INSTRUCTIONS FOR THE TASK:
Would you reproduce exactly, and only, the lines starting at the one with "Where should I" and ending at the last line of the data, with both included? Leave the pictures out.

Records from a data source
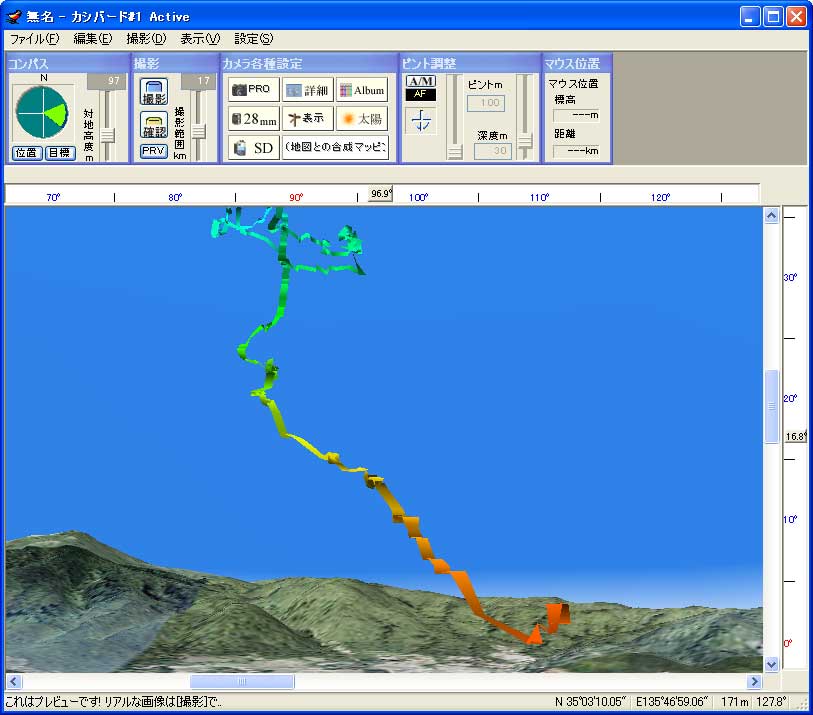Click the compass dial in コンパス panel
Image resolution: width=813 pixels, height=715 pixels.
[41, 112]
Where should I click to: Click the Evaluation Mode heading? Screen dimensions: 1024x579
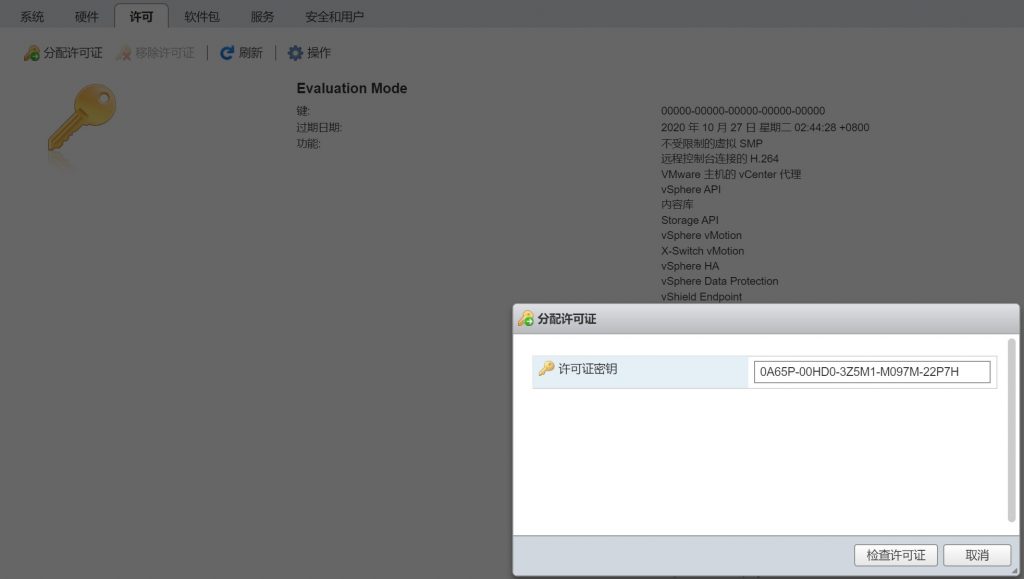(x=352, y=88)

YOUR SOLUTION:
Where should I click to: Click the Evaluation Mode heading? Screen dimensions: 1024x579
(x=352, y=88)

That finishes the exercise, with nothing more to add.